Such policies range from gentle informational campaigns (such as the FDA’s calorie count mandate) to heavier-handed policies (such as former New York City Mayor Michael Bloomberg’s attempt to ban the sale of large sodas).

But with evidence suggesting that calorie information requirements are too hands-off to affect behavior, and with courts concluding that soda bans are too hands-on to be legal, anti-obesity experts are pushing for a more moderate policy intervention.

That is why fat and sugar taxes may soon be coming to your local restaurant.

The thinking behind such sin taxes is straightforward: If you make unhealthy food more expensive, people will be less likely to buy it.
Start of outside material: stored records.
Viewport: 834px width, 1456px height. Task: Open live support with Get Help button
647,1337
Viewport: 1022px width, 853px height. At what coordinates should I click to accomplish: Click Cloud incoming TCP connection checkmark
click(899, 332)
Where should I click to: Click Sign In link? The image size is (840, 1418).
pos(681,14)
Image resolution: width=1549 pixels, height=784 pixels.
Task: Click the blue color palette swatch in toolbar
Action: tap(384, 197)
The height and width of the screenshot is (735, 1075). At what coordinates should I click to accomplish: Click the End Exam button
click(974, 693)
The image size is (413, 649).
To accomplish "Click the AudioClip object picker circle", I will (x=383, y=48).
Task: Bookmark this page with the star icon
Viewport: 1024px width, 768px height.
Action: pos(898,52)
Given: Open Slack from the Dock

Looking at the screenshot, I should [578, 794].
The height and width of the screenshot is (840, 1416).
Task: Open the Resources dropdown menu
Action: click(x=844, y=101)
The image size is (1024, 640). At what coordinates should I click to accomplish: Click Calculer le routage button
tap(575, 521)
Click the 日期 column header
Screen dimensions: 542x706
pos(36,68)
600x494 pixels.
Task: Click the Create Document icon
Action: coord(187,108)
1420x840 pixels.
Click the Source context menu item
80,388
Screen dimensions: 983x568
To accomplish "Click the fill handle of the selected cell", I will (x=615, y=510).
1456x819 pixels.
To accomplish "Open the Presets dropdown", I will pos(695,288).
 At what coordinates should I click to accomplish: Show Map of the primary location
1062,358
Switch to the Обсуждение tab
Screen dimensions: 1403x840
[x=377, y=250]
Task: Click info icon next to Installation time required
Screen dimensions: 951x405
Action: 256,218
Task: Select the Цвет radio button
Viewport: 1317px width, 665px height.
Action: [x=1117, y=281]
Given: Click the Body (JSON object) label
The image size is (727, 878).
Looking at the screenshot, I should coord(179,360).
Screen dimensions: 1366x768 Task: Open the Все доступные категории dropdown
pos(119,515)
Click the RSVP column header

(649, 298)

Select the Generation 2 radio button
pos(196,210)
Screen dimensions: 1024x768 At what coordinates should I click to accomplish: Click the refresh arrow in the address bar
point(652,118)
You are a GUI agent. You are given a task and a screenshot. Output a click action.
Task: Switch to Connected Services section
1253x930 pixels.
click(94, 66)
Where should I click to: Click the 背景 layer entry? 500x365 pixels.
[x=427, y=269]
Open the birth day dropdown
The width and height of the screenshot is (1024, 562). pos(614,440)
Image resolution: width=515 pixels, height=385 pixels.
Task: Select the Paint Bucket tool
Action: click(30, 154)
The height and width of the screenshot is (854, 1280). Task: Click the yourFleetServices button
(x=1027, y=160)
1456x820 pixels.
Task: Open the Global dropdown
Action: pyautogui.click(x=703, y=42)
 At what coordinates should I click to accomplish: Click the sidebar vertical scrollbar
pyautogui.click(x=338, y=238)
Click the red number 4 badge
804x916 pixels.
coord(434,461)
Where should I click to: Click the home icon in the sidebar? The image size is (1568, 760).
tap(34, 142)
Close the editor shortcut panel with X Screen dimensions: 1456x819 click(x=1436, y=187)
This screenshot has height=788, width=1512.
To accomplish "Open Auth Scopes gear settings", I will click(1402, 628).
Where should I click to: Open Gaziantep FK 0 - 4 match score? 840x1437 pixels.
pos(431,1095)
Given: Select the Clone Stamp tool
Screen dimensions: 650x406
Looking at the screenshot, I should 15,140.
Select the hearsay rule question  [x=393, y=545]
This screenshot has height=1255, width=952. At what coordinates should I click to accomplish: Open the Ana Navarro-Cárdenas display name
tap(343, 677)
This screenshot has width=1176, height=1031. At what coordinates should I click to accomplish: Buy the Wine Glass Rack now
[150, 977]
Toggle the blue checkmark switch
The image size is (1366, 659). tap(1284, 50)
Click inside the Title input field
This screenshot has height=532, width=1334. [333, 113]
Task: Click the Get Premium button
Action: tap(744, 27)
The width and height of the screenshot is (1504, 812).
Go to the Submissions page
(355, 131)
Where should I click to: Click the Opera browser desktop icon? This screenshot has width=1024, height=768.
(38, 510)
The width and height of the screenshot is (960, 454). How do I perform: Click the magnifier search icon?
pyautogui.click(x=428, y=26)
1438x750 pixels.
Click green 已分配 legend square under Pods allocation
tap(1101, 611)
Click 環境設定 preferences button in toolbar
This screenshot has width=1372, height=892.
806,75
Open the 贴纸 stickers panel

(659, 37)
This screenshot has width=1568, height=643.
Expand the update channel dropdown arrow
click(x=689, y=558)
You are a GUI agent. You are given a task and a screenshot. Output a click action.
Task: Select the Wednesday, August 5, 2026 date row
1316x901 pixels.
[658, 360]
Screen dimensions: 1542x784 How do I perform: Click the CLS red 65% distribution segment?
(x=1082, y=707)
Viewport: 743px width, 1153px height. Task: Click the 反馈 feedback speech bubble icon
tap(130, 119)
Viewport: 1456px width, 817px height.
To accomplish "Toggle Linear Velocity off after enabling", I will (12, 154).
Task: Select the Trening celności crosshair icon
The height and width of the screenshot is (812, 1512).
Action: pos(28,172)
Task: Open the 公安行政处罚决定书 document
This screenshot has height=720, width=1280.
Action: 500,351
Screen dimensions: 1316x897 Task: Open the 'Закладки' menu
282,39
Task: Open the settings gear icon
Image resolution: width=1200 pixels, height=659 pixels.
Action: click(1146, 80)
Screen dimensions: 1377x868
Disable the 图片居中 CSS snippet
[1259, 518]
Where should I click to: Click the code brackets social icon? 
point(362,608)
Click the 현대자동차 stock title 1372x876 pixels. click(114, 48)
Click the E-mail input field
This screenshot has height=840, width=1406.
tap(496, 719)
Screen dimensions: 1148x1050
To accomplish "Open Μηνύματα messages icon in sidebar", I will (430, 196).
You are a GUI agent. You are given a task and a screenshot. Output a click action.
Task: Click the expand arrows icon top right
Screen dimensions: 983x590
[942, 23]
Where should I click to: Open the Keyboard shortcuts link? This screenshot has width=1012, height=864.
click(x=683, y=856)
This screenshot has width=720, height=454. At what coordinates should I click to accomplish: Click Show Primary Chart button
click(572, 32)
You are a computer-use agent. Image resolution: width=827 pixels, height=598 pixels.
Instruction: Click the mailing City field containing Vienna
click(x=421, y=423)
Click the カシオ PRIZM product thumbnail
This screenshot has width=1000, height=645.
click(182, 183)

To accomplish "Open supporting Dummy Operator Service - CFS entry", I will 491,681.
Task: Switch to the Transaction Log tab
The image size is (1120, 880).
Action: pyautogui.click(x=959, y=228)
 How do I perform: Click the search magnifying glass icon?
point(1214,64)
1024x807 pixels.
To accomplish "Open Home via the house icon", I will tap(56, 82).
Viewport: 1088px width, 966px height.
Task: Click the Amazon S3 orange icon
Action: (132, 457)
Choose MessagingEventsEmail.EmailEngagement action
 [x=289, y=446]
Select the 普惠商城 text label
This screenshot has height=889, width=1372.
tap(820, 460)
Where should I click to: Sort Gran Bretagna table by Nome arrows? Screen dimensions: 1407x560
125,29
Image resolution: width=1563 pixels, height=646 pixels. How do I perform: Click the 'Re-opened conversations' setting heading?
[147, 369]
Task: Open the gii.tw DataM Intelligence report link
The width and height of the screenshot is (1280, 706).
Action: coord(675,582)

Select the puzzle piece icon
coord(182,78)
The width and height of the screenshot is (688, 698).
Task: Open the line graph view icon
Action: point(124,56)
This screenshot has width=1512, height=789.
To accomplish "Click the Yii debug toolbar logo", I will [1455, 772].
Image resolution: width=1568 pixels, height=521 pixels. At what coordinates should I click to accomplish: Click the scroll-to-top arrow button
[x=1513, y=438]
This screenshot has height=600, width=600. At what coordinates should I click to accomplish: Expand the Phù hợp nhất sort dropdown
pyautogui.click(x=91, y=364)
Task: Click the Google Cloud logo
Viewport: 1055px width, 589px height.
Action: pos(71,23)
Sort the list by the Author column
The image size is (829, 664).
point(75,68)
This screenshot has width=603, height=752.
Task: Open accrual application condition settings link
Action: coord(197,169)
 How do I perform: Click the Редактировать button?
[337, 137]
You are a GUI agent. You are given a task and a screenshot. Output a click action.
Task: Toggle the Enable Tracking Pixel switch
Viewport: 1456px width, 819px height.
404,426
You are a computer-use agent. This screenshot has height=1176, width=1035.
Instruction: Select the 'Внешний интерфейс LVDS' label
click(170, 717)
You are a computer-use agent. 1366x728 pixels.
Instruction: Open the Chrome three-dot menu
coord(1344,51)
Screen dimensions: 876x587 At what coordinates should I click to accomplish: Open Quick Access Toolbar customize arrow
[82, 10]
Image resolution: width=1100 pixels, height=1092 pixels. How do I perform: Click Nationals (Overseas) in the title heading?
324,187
The problem with this simple way of putting it is it doesn’t capture the complex way people respond to economic signals when dining out.

According to standard economic theory, people at a restaurant separately assess such things as how much they would enjoy the steak versus the chicken, the size of each entrée, and then factor in the price before deciding what to order.

What this theory overlooks is that when people make such choices, they frequently use price information to gauge the quality and quantity of available meals. They might assume that the $12 steak is more expensive than the $10 chicken entrée because the ingredients in the steak are more expensive, more plentiful or higher quality.

In a famous example of this phenomenon, people asked to judge the quality of several wines picked a $100 bottle as being superior to a $10 bottle, even though the researchers had pulled a fast one on them and the two wines were identical.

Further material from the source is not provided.